- **TASK DATA**
=======

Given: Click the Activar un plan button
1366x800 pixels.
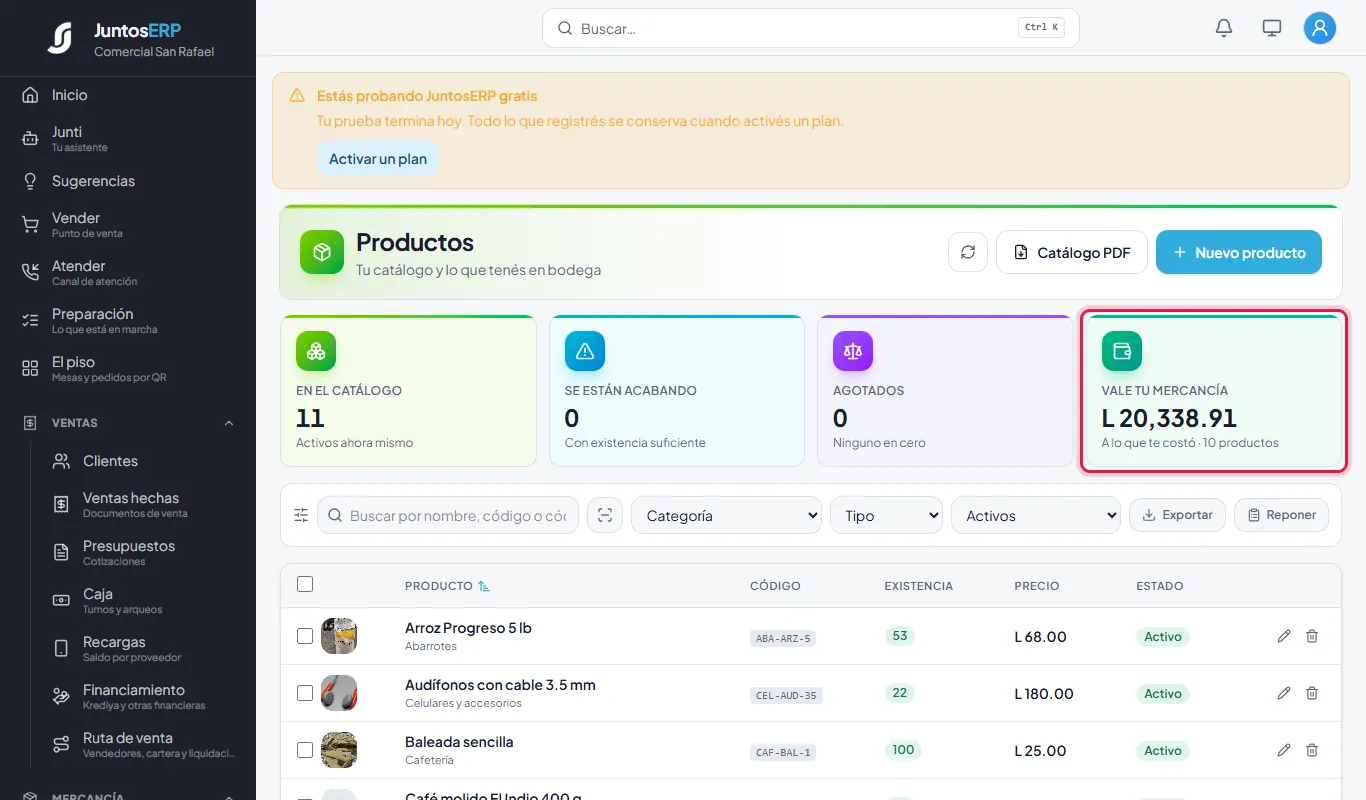Looking at the screenshot, I should coord(378,159).
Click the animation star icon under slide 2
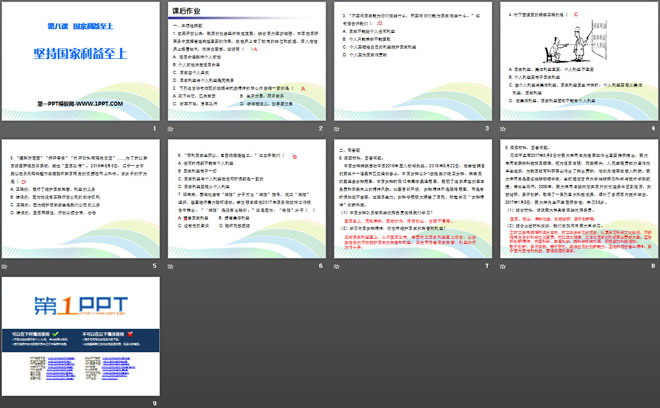The image size is (660, 408). click(171, 129)
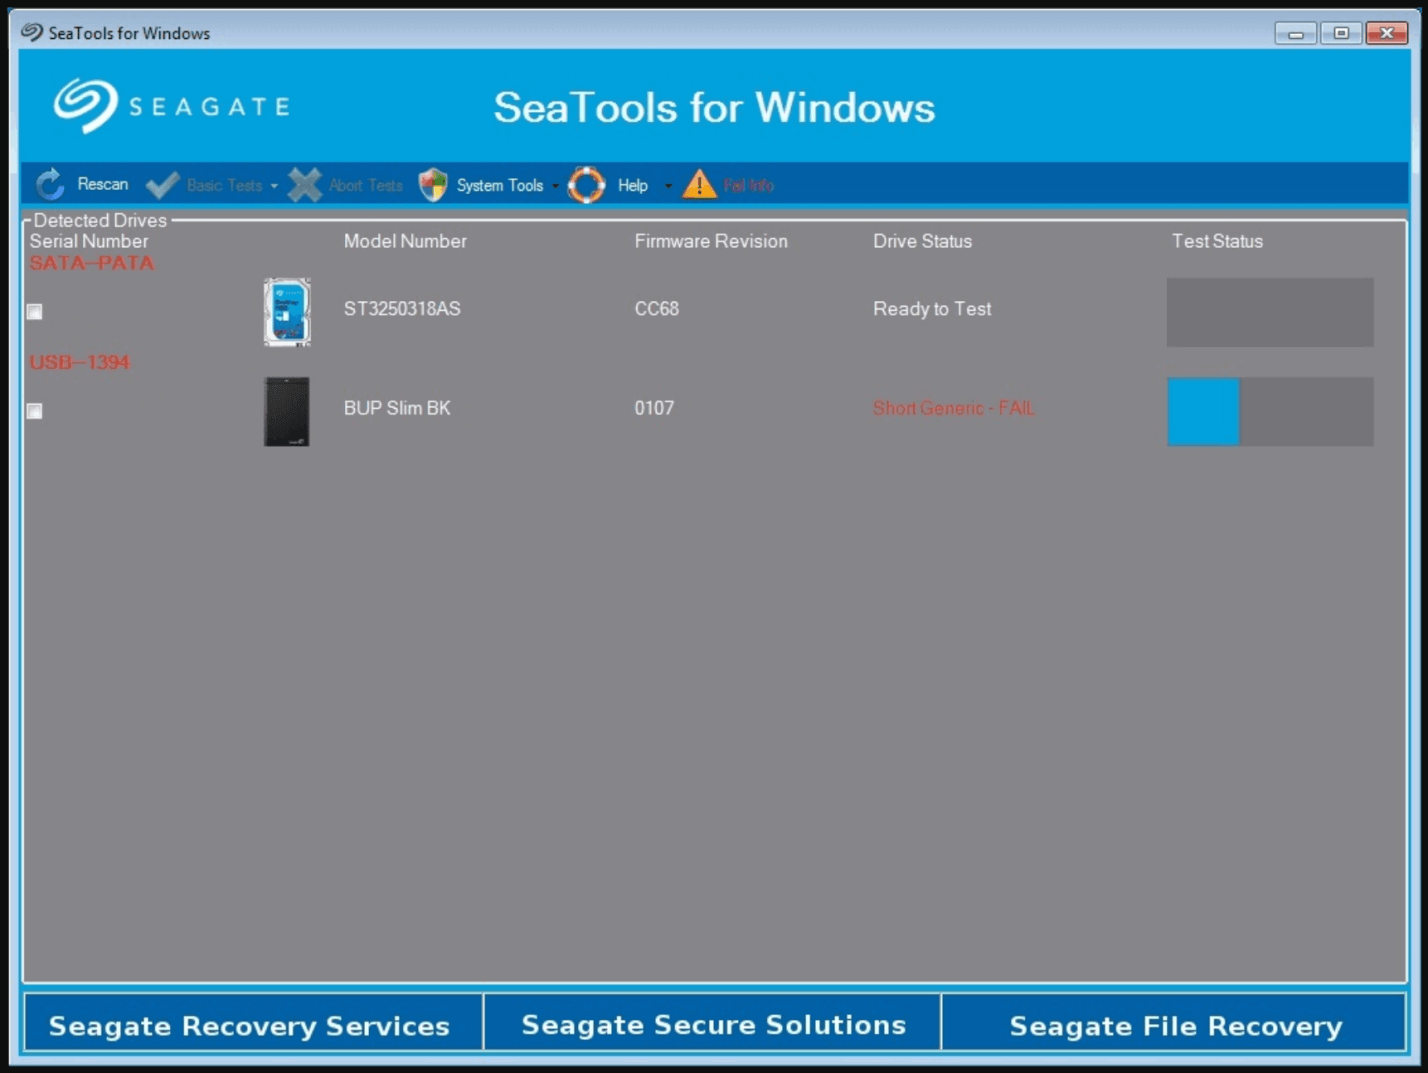Open the System Tools dropdown menu
This screenshot has width=1428, height=1073.
[556, 185]
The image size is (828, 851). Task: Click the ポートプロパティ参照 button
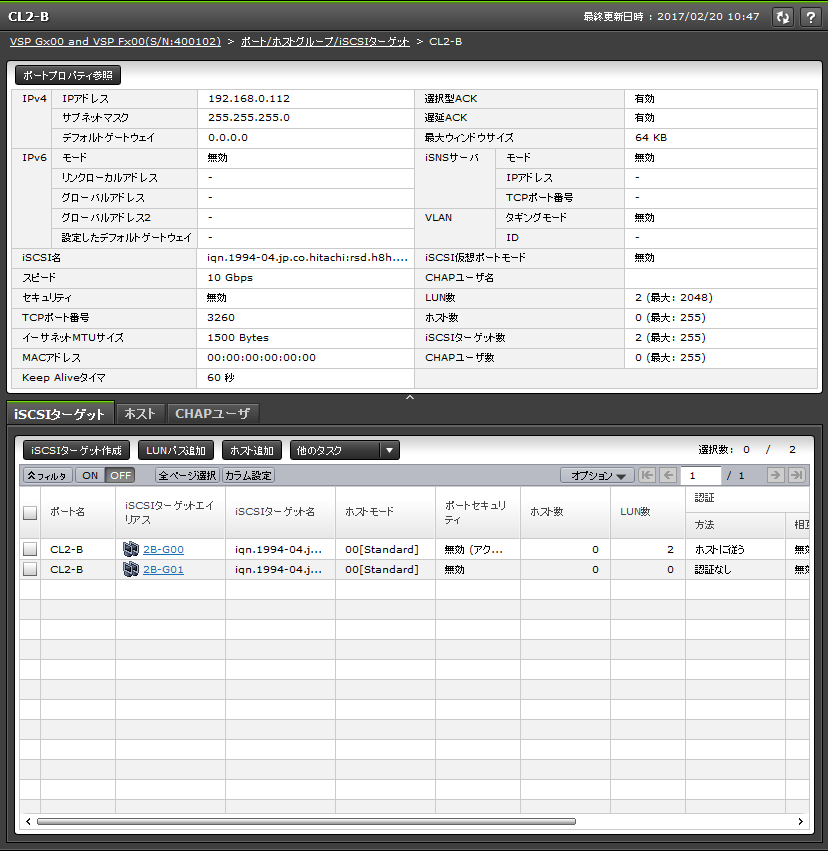[x=68, y=75]
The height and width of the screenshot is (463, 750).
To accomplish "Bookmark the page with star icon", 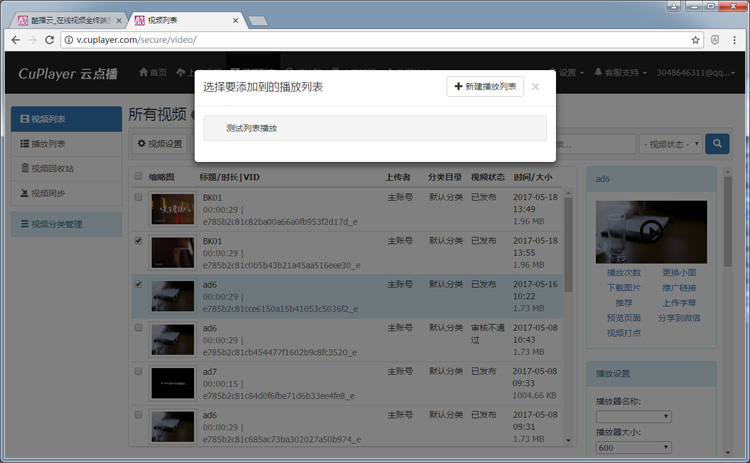I will pyautogui.click(x=695, y=40).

=======

- **WHAT THE EXERCISE ASKS**
Return only the part above that opens with the line containing "1366x800 pixels." and closes with the line containing "The height and", exactly and with both ends, skipping the pictures.

- **SOLUTION TO THIS TASK**
1366x800 pixels.
Looking at the screenshot, I should coord(378,159).
Click the animation star icon under slide 2
The image size is (660, 408). click(171, 129)
Open the System Tools dropdown menu
This screenshot has width=1428, height=1073.
[556, 185]
The image size is (828, 851). Task: Click the ポートプロパティ参照 button
[x=68, y=75]
The height and width of the screenshot is (463, 750).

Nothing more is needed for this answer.